The aim of our study was to characterize and optimize a self-nanoemulsifying drug delivery system (SNEDDS) formulation by a three-factor, three-level Box-Behnken design (BBD) combined with a desirability function. The independent factors were the amounts of Capryol PGMC (X(1)), Tween 20 (X(2)), and Transcutol HP (X(3)). The dependent variables were droplet size (Y(1)), equilibrium solubility (Y(2)), and cumulative percentage of drug released in 15 min (Y(3)) from the SNEDDS formulation. The responses were fitted to a second-order quadratic model and statistical validation of the fitted models was carried out by analysis of variance. Various response surface graphs and contour plots were constructed to understand the effects of different factor level combinations on the responses.
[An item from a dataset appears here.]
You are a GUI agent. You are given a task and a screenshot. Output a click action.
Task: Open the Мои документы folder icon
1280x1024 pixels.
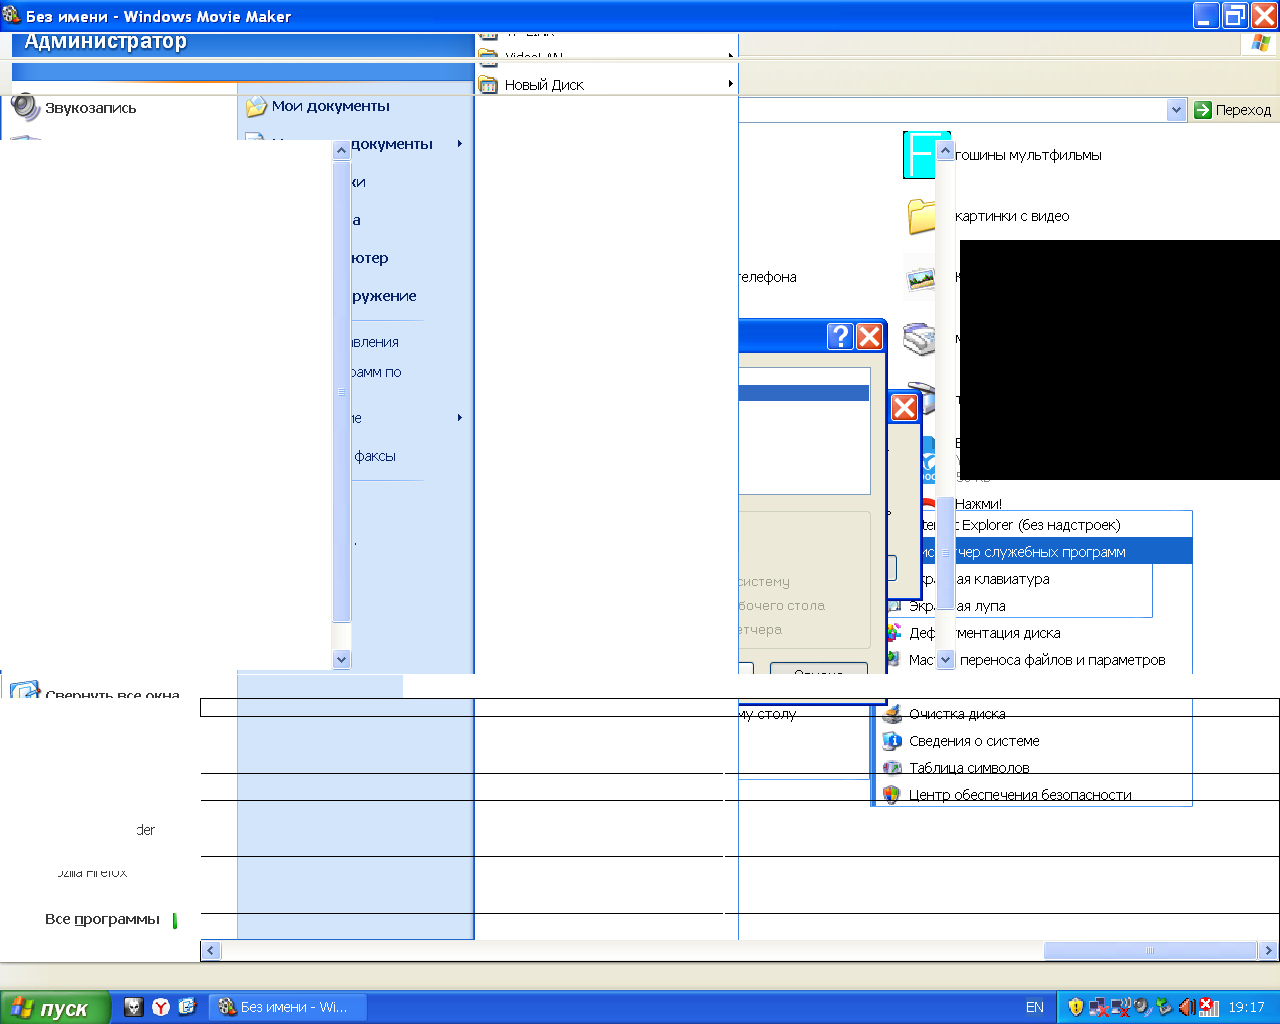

The optimized SNEDDS formulation consisting of Capryol PGMC-Tween 20-Transcutol HP at proportions of 5:58.4:40 (w/w) was prepared and a comparison of the predicted values and experimental values was found to be in close agreement. Furthermore, an in vivo pharmacokinetic study of the optimized SNEDDS formulation showed a 2.2-fold increase in relative oral bioavailability compared with that of the suspension. In conclusion, the BBD demonstrated its effectiveness in optimizing the SNEDDS formulation and in understanding the effects of formulation variables on the performance of SNEDDS.